At the cusp of the BKSAL becoming a totalitarian control, the emerging leadership of that regime suffered a brutal overthrow that killed Shiekh Mujibur Rahman along with his family members. The long interruption of the military-led civilian regimes that followed the catastrophic event slowly endorsed the rise of multiple parties in Bangladesh, and eventually the country returned to the parliamentary form of government in 1991. The newest parties included the Bangladesh Nationalist Party (BNP), founded by President General Ziaur Rahman (Zia) and subsequently, the ousted President General H. M. Ershad launched his Jatiya Party (JP). All through that hiatus, the AL’s hard core hunkered down until Sheikh Hasina (Sheikh Mujibur Rahman’s daughter) became the leader of the revived party.
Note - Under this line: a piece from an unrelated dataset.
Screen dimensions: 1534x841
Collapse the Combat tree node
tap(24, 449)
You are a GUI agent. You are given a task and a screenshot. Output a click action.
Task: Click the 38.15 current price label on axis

After Ziaur Rahman (Zia) expired in an attempted coup by a renegade group of army officers, the BNP’s leadership decisively fell upon Begum Khaleda Zia (Khaleda), Zia’s widow. The 1991 election brought the BNP-led coalition to power with Khaleda Zia as the Prime Minister, and the AL occupied the opposition benches for a span of time. Sadly, the years from 1994 to 1996 witnessed the opposition-spawned 22-month long strikes, violence and unruly political strife that transported Bangladesh on the verge of a civil war. Still, it was a successful strip of bipartisan parliamentary governance in Bangladesh even though the major parties coalesced with their minor but like-minded partners.

Once she was self-confident in her power, Prime Minister Sheikh Hasina surprisingly purged the constitutionally stipulated non-partisan governance to supervise every legislative election. Step by step, the AL reversed Bangladesh to the disgraced conduit of the single (BKSAL) party rule in 1975, without, of course, ceremoniously declaring it to be so. This is the milieu of the country’s precarious deadlock now. Disappointingly, few signs of peacefully exiting the crisis are in sight at this hour!

 

Did those punctured polling wins undercut the AL’s centrality as a democratic institution? Is the AL divided against itself on such issues? Did the AL members enormously vote in those boycotted polls? Absence of partisan wallowing for the deluding “victory” in the January 2024 poll and the Prime Minister’s toned-down post-election grandiosity may likewise imply a chasm between the Prime Minister and her party-base, at large and her not-so-happy allies too. The blatantly divisive polls lose their political worth, no matter which and how many of the political actors win or lose in such balloting—even the “winners” of such outrageous voting stir the party’s angry backers habitually deprived of the engineered election’s windfalls. Whimpers over who got what in the national and more recent local elections are still reverberating at the grassroots. Stretched discord, no matter if it happens within the party or between the ruling and the opposition entities, engenders a perilously swelling vacuum. And when it sets in, an implosion—loud or quiet—political or economic—is not hard to imagine!